*EXERCISE DATA:*
┄┄┄┄┄┄

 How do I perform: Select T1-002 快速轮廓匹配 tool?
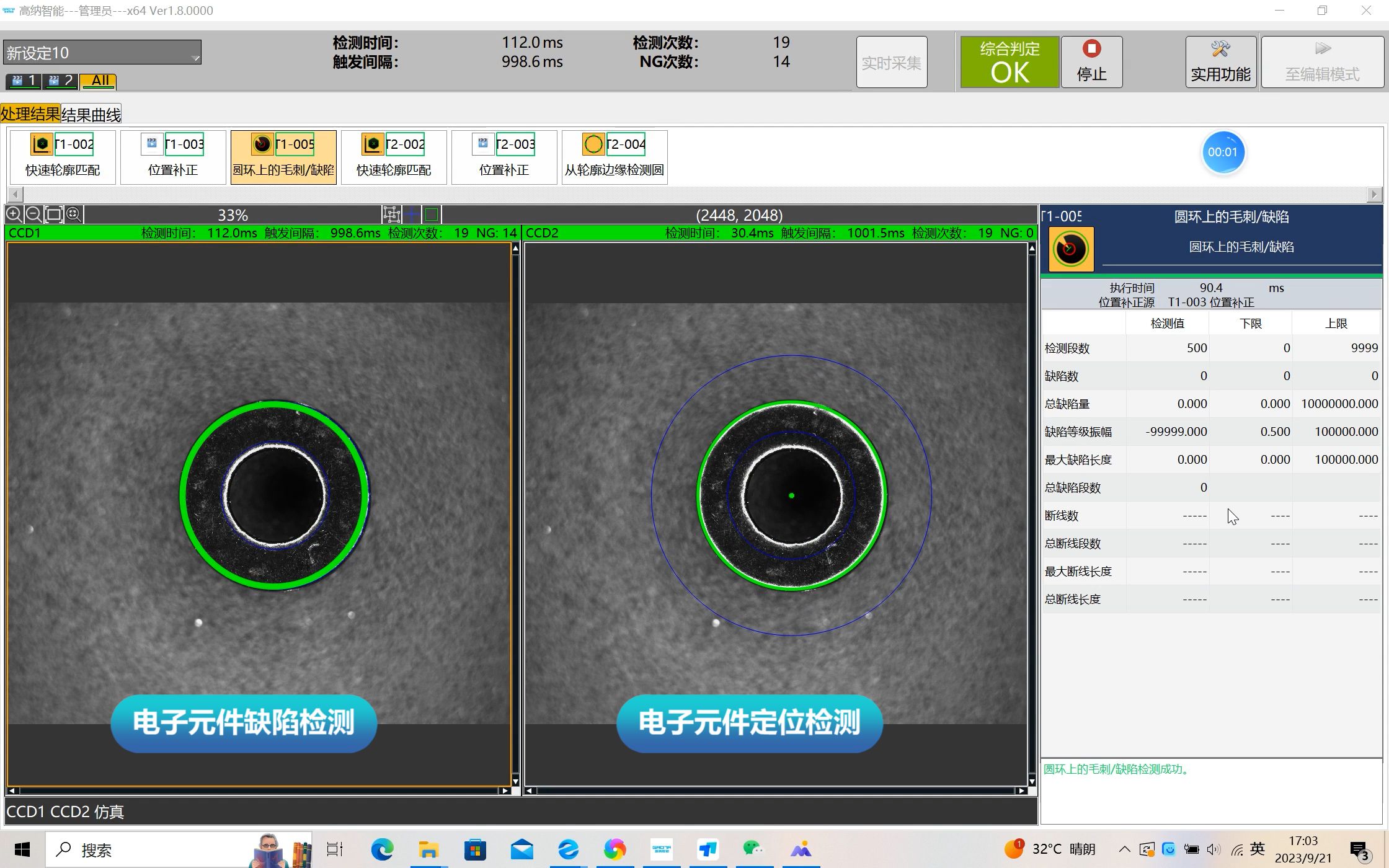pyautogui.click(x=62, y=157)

┄┄┄┄┄┄

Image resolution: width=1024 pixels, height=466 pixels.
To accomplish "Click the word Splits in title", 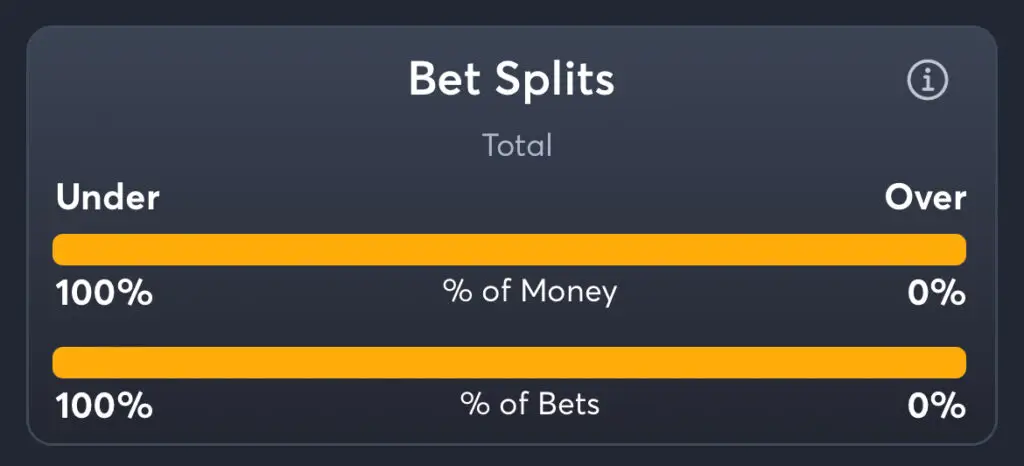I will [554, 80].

┄┄┄┄┄┄

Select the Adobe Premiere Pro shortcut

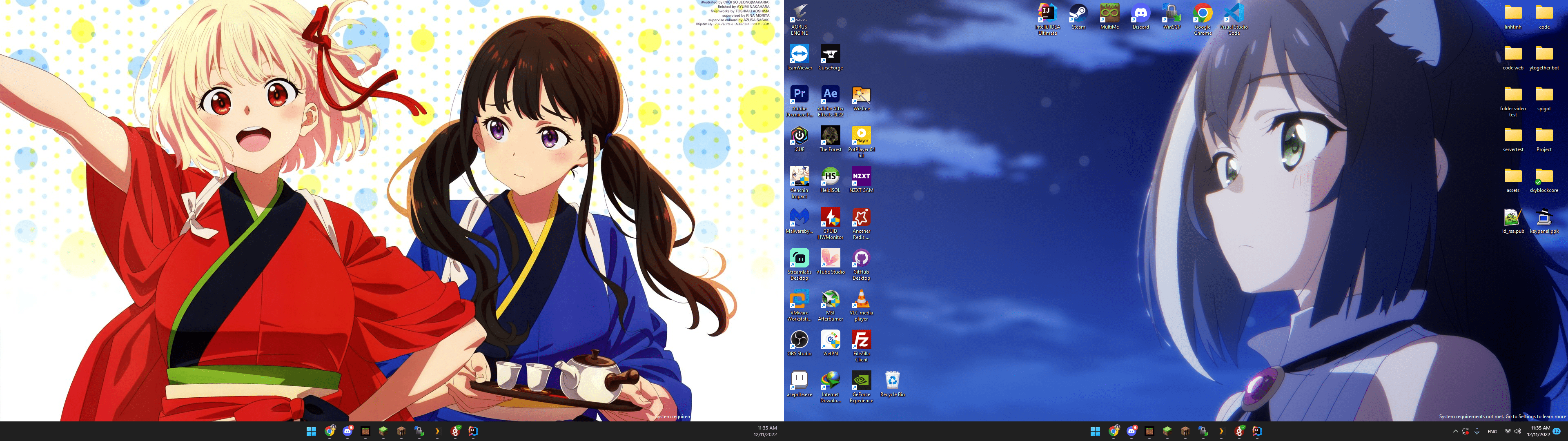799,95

┄┄┄┄┄┄

How many lines of the listing contain the word "Select"? Reply with the number alone.

*RESPONSE FOR THIS EXERCISE:* 2